How to interpret the components?

  • Each principal component has a coefficient associated with each feature in our original dataset.

  • We can interpret the components by looking at the features with relatively bigger values (in magnitude) for coefficients for each components.

component_labels = ["PC " + str(i + 1) for i in range(n_components)]
W = pipe.named_steps["pca"].components_
plot_pca_w_vectors(W, component_labels, X_countries.columns)

Dimensionality reduction to reduce overfitting in supervised setting#

  • Often you would see dimensionality reduction being used as a preprocessing step in supervised learning setup.

  • More features means higher possibility of overfitting.

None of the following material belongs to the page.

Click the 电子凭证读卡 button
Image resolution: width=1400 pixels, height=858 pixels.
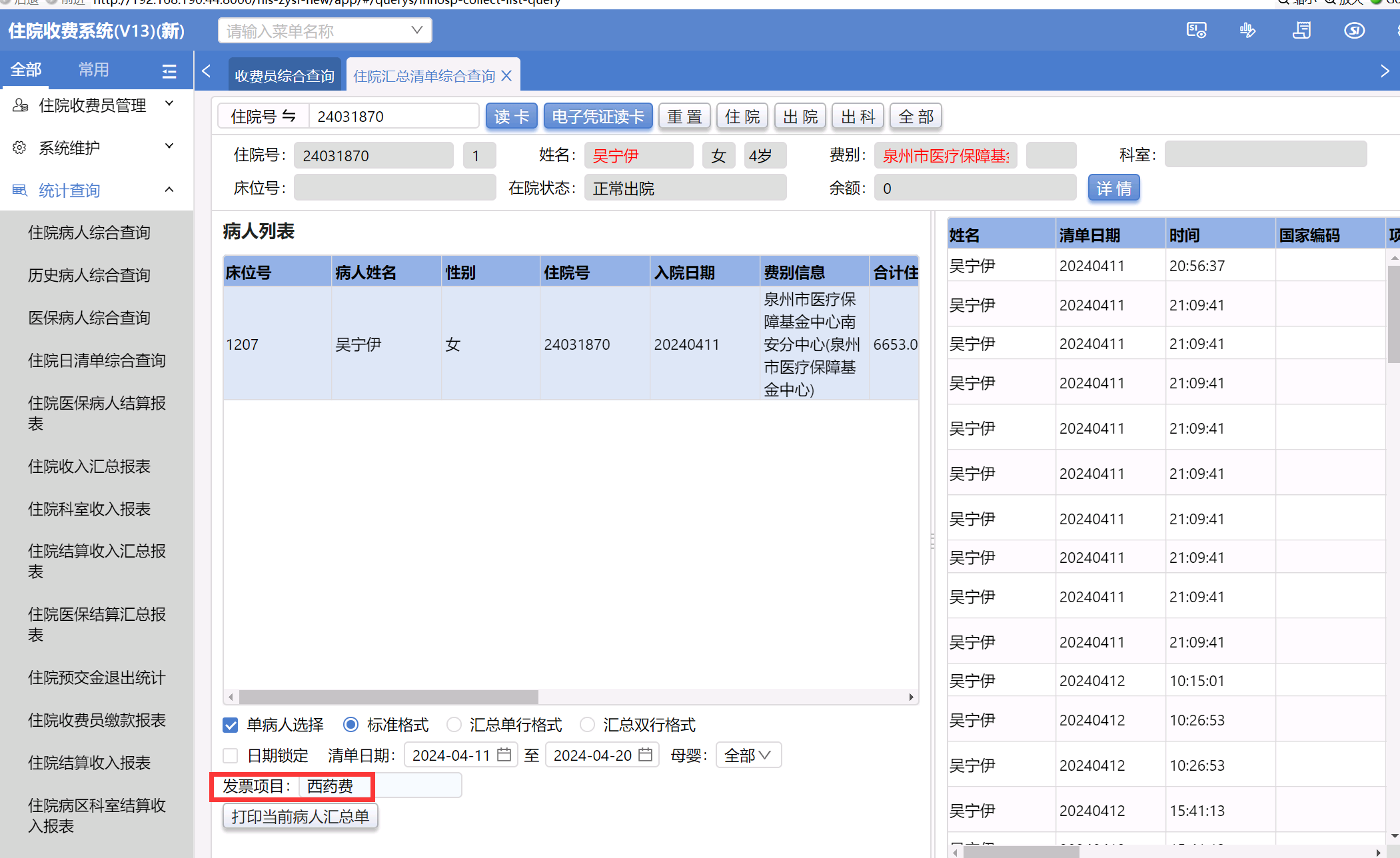pos(598,117)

  • If we reduce number of dimensions, it may reduce overfitting and computational complexity.

Dimensionality reduction for anomaly detection#

  • A common application for dimensionality reduction is anomaly or outliers detection. For example:

    • Detecting fraud transactions.

    • Detecting irregular activity in video frames.

    • It’s hard to find good anomaly detection datasets. A popular one is The KDD Cup ‘99 dataset.